Avoid repeated PQfnumber() in pg_dump
Hi,
When reviewing some pg_dump related code, I found some existsing code
(getTableAttrs() and dumpEnumType()) invoke PQfnumber() repeatedly which seems
unnecessary.
Example
-----
for (int j = 0; j < ntups; j++)
{
if (j + 1 != atoi(PQgetvalue(res, j, PQfnumber(res, "attnum"))))
-----
Since PQfnumber() is not a cheap function, I think we'd better invoke
PQfnumber() out of the loop like the attatched patch.
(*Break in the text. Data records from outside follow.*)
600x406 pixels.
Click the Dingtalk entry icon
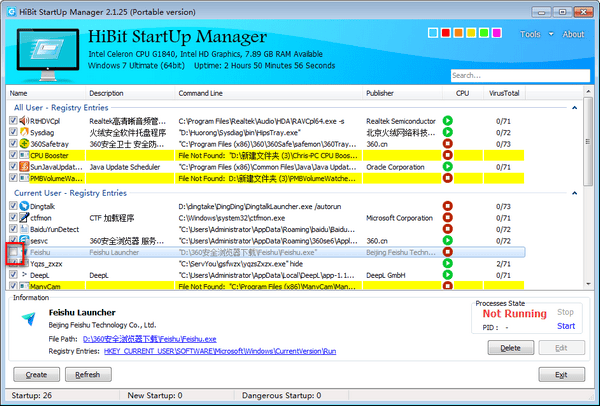point(24,205)
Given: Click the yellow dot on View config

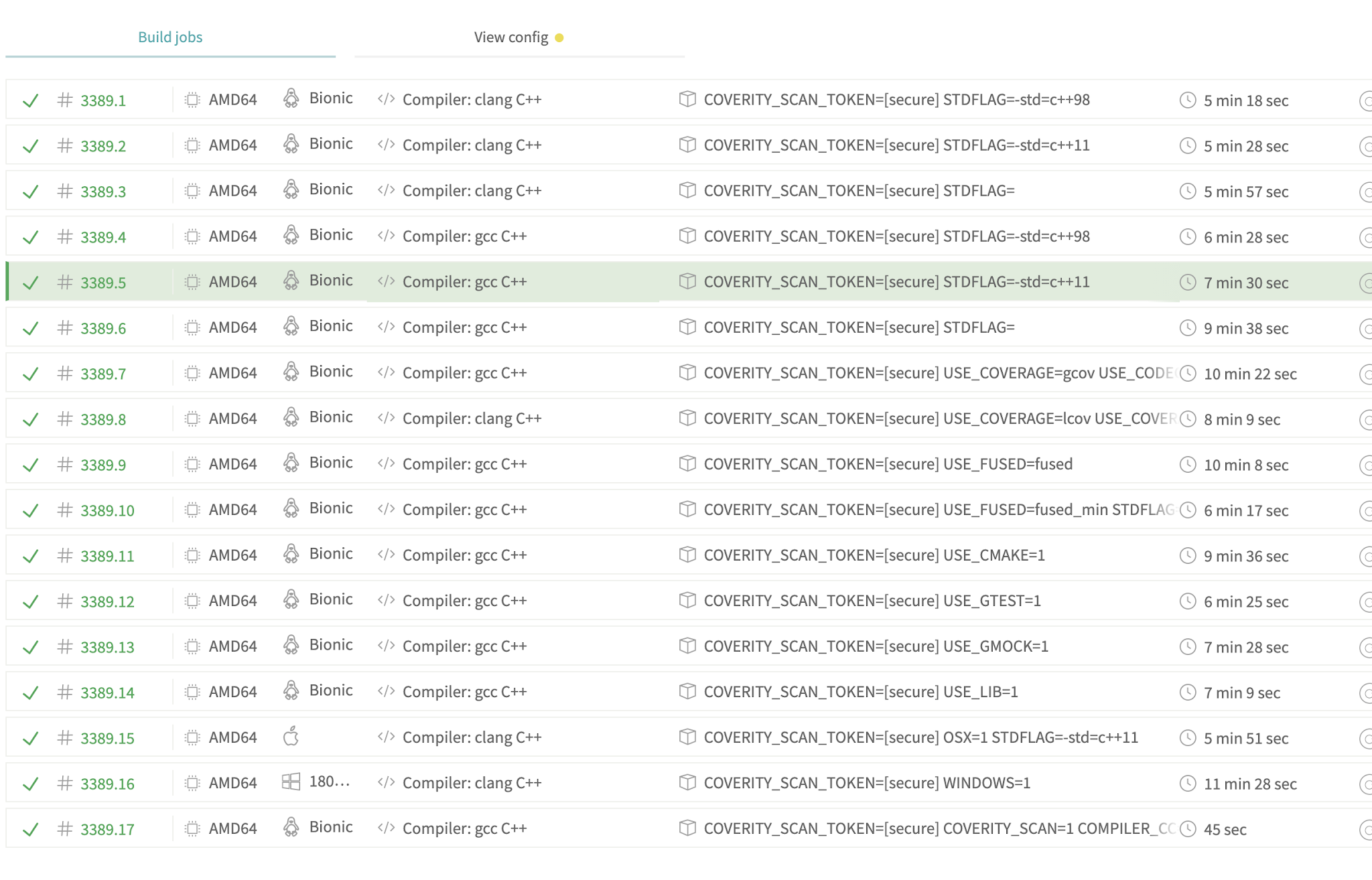Looking at the screenshot, I should (559, 38).

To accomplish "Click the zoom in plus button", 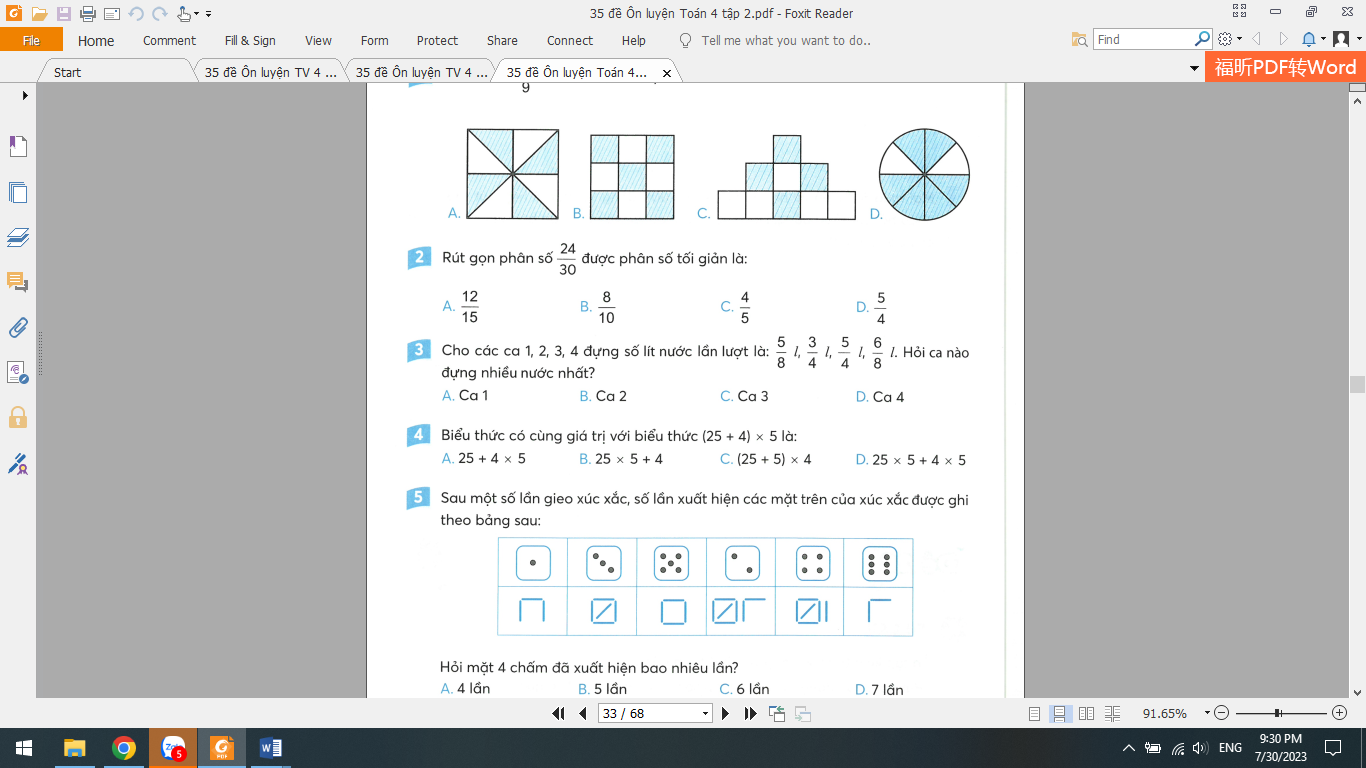I will 1340,713.
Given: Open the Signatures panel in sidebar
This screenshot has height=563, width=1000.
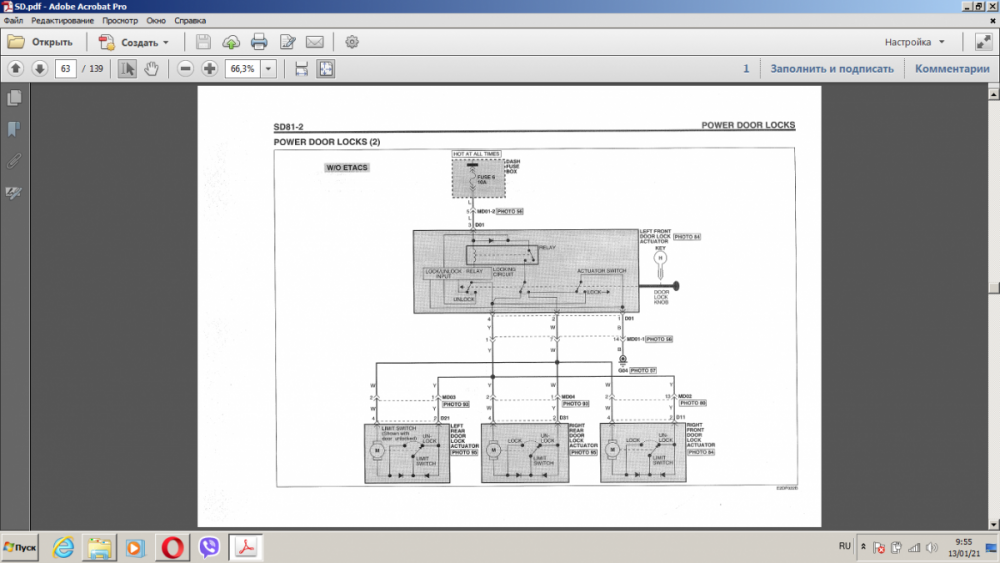Looking at the screenshot, I should pos(14,192).
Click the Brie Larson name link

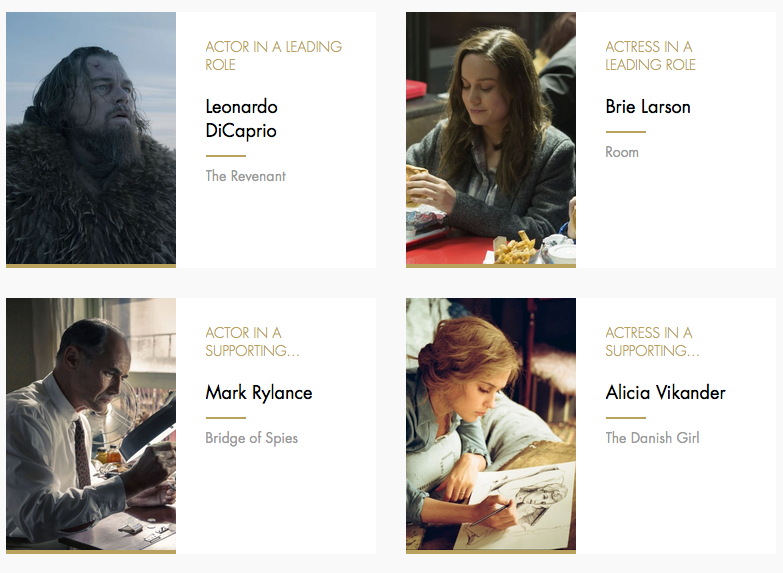(x=648, y=107)
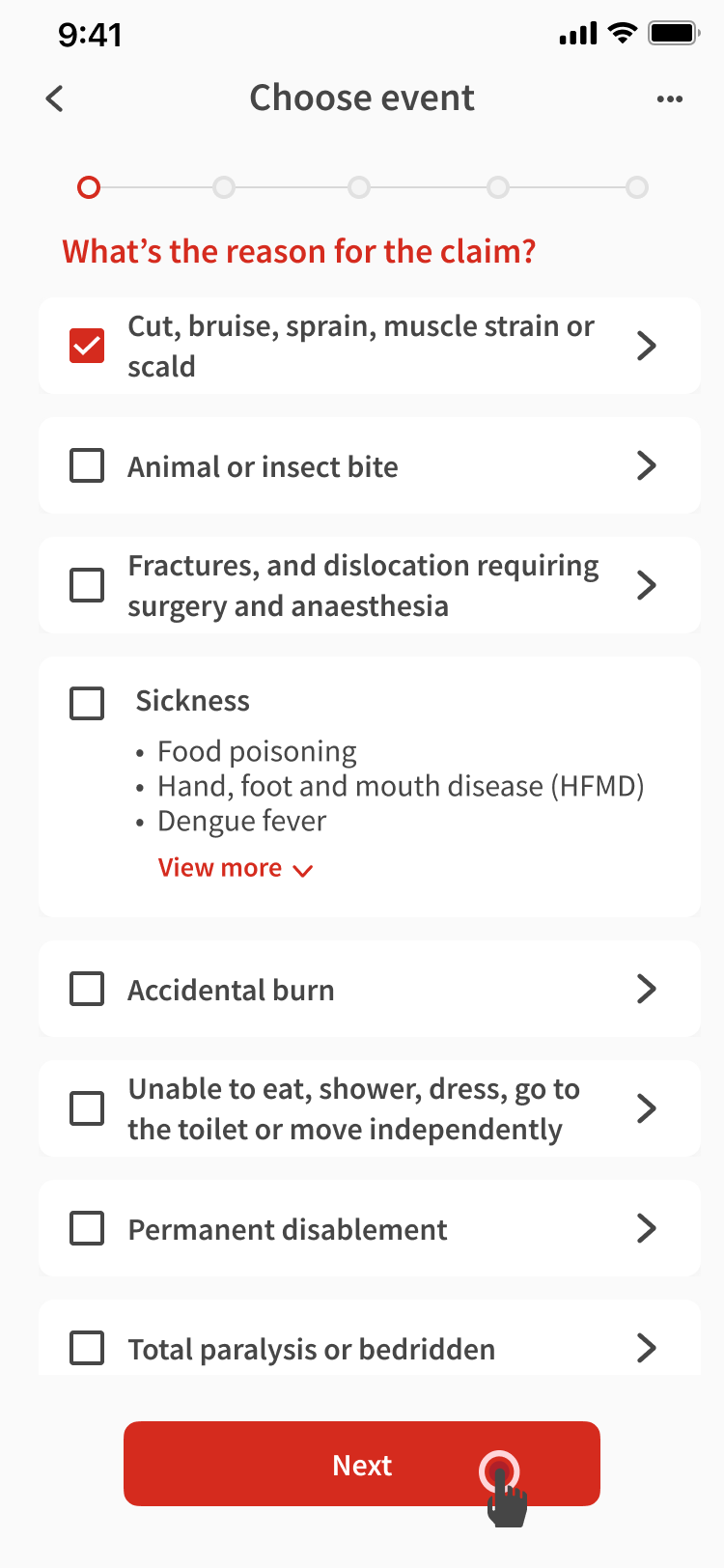Tap the battery status icon

(x=673, y=34)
After applying this change, I can see about 8% performance gain in my test environment
when dump table definitions which have many columns.
Best regards,
Hou zhijie
Attachments:
0001-Avoid-repeated-PQfnumber.patchapplication/octet-stream; name=0001-Avoid-repeated-PQfnumber.patchDownload+71-24
On Wed, Jul 14, 2021 at 08:54:32AM +0000, houzj.fnst@fujitsu.com wrote:
Since PQfnumber() is not a cheap function, I think we'd better invoke
PQfnumber() out of the loop like the attatched patch.
+1
Please add to the next CF
--
Justin
On 14 Jul 2021, at 10:54, houzj.fnst@fujitsu.com wrote:
Since PQfnumber() is not a cheap function, I think we'd better invoke
PQfnumber() out of the loop like the attatched patch.
Looks good on a quick readthrough, and I didn't see any other similar codepaths
in pg_dump on top of what you've fixed.
After applying this change, I can see about 8% performance gain in my test environment
when dump table definitions which have many columns.
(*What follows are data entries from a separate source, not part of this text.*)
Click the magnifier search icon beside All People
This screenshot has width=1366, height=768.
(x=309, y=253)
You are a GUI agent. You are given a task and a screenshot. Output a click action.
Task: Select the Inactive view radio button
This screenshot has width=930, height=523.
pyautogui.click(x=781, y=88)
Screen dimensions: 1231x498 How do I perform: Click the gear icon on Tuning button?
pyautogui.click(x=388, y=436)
Out of curiosity, how many columns are "many columns"?
--
Daniel Gustafsson https://vmware.com/
On July 15, 2021 5:35 AM Daniel Gustafsson <daniel@yesql.se> wrote:
On 14 Jul 2021, at 10:54, houzj.fnst@fujitsu.com wrote:
Since PQfnumber() is not a cheap function, I think we'd better invoke
PQfnumber() out of the loop like the attatched patch.Looks good on a quick readthrough, and I didn't see any other similar
codepaths in pg_dump on top of what you've fixed.
Thanks for reviewing the patch.
Added to the CF: https://commitfest.postgresql.org/34/3254/
After applying this change, I can see about 8% performance gain in my
test environment when dump table definitions which have many columns.Out of curiosity, how many columns are "many columns"?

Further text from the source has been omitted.